|ZFIN ID: ZDB-PUB-130710-82|
|Source:||Human molecular genetics 22(22): 4528-44 (Journal)|
|Registered Authors:||Fleming, Angeleen|
|PubMed:||23804751 Full text @ Hum. Mol. Genet.|
Inhibition of the insulin/insulin-like growth factor signalling pathway increases lifespan and protects against neurodegeneration in model organisms, and has been considered as a potential therapeutic target. This pathway is upstream of mTORC1, a negative regulator of autophagy. Thus, we expected autophagy to be activated by IGF-1 inhibition, which could account for many of its beneficial effects. Paradoxically, we found that IGF-1 inhibition attenuates autophagosome formation. The reduced amount of autophagosomes present in IGF-1R depleted cells can be, at least in part, explained by a reduced formation of autophagosomal precursors at the plasma membrane. In particular, IGF-1R depletion inhibits mTORC2, which, in turn, reduces the activity of PKCα/β. This perturbs the actin cytoskeleton dynamics and decreases the rate of clathrin-dependent endocytosis, which impacts on autophagosome precursor formation.
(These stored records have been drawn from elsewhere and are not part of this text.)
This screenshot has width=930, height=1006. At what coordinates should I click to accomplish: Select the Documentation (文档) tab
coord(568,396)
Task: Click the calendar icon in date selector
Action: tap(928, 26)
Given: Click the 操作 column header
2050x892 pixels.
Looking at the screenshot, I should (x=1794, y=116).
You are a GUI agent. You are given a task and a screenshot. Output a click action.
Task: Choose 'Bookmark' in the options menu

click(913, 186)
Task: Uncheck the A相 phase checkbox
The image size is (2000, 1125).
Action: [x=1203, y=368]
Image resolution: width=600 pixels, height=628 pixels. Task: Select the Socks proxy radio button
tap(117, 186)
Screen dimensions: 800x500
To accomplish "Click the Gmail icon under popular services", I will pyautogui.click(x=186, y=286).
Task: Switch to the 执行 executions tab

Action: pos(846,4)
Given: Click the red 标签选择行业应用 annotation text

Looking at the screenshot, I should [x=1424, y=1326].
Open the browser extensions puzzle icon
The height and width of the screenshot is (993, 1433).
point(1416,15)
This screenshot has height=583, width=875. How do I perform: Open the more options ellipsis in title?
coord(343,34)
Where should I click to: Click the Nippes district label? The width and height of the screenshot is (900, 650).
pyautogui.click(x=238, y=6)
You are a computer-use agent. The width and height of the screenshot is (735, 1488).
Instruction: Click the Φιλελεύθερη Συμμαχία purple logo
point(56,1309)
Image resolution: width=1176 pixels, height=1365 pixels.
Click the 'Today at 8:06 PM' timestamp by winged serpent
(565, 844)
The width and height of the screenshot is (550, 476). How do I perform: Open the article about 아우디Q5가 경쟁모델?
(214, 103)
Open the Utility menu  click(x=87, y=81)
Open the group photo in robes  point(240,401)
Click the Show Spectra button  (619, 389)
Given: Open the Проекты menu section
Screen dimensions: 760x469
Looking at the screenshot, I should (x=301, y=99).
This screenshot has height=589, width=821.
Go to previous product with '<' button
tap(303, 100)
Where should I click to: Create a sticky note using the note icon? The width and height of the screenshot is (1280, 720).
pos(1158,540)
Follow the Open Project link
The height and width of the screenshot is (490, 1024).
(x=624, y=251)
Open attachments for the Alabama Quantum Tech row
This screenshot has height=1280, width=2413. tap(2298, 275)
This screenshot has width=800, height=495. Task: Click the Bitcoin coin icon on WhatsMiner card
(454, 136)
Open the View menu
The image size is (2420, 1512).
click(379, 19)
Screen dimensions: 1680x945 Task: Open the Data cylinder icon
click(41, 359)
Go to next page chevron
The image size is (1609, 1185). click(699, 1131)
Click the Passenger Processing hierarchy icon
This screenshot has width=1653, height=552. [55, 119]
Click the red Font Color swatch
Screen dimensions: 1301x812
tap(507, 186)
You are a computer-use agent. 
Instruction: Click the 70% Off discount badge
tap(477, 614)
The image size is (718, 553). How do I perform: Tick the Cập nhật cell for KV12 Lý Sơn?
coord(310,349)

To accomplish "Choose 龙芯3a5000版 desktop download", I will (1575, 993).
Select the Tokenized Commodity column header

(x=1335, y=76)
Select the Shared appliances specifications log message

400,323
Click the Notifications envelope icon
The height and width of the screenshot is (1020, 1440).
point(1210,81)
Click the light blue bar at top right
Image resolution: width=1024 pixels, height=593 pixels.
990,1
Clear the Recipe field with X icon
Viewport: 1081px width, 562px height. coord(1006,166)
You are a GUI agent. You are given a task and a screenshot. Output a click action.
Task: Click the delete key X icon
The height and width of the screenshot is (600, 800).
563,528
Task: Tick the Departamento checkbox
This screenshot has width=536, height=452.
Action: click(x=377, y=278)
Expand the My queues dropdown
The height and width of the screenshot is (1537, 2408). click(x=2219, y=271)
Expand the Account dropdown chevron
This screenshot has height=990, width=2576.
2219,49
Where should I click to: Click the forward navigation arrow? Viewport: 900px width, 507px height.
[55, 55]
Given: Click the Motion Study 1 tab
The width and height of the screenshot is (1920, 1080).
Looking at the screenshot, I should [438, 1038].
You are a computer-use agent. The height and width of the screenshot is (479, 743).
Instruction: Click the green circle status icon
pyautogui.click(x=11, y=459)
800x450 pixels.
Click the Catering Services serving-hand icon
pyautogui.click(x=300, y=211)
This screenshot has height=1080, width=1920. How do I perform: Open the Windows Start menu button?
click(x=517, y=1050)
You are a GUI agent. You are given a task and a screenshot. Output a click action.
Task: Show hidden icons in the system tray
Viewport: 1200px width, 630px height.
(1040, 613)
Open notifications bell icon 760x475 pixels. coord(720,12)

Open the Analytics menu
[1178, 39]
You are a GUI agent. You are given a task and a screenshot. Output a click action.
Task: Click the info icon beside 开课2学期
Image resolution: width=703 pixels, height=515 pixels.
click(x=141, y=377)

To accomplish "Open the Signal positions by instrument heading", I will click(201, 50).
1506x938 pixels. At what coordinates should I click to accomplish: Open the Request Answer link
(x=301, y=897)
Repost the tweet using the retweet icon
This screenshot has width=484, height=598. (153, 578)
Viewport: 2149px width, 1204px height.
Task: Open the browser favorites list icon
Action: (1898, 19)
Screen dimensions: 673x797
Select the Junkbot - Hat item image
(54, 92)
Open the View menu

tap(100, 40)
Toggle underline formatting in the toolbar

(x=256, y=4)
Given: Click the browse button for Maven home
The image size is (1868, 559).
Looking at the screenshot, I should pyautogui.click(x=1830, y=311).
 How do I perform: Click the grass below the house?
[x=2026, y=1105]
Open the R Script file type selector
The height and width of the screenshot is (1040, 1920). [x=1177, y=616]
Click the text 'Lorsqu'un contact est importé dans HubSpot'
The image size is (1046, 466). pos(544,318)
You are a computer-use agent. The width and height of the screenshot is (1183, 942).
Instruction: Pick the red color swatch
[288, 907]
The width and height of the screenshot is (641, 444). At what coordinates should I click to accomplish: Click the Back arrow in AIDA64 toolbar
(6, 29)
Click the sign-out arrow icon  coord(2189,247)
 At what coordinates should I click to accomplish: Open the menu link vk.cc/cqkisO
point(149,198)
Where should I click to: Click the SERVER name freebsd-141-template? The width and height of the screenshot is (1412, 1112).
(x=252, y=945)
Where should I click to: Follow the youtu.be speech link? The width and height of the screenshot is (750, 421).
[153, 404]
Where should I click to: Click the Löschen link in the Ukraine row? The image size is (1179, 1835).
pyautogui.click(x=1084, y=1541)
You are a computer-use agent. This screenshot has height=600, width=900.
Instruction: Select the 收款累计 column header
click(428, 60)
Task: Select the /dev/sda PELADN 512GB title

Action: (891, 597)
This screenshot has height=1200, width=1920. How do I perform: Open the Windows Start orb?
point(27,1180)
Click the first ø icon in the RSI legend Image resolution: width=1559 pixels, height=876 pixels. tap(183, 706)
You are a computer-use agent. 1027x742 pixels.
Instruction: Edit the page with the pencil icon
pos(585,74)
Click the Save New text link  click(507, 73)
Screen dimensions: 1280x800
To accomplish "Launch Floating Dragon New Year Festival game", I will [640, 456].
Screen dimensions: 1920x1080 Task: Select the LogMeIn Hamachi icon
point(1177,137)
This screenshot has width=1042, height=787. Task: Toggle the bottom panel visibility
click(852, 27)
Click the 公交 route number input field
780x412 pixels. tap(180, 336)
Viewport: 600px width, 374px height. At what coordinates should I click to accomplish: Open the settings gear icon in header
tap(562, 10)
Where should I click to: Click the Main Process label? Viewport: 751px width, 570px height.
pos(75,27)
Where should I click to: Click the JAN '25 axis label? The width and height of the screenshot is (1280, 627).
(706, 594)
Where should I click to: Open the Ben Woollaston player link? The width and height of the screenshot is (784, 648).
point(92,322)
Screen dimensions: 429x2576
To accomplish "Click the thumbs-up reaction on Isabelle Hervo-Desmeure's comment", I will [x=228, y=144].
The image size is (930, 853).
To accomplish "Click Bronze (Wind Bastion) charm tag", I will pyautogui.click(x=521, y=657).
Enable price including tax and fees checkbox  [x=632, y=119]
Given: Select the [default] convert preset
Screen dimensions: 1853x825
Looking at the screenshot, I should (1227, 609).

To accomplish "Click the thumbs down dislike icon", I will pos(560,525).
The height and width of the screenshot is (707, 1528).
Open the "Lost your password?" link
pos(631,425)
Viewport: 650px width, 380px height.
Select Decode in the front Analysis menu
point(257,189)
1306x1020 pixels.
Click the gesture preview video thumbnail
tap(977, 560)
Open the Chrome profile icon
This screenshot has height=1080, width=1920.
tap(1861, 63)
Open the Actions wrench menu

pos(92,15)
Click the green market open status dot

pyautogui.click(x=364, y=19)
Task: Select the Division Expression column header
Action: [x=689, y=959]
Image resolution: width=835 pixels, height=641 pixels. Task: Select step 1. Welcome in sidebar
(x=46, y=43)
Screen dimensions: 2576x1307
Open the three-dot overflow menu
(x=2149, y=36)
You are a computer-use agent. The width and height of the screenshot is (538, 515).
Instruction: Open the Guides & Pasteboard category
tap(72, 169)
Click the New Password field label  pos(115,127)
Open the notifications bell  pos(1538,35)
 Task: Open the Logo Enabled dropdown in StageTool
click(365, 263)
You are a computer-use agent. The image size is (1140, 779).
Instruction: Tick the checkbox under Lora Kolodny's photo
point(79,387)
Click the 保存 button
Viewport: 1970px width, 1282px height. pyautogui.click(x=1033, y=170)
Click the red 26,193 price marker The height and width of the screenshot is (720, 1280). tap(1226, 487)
Finally, with important implications for human diseases, we demonstrate that pharmacological inhibition of the IGF-1R signalling cascade reduces autophagy also in zebrafish and mice models. The novel link we describe here has important consequences for the interpretation of genetic experiments in mammalian systems and for evaluating the potential of targeting the IGF-1R receptor or modulating its signalling through the downstream pathway for therapeutic purposes in clinically relevant conditions, such as neurodegenerative diseases, where autophagy stimulation is considered beneficial.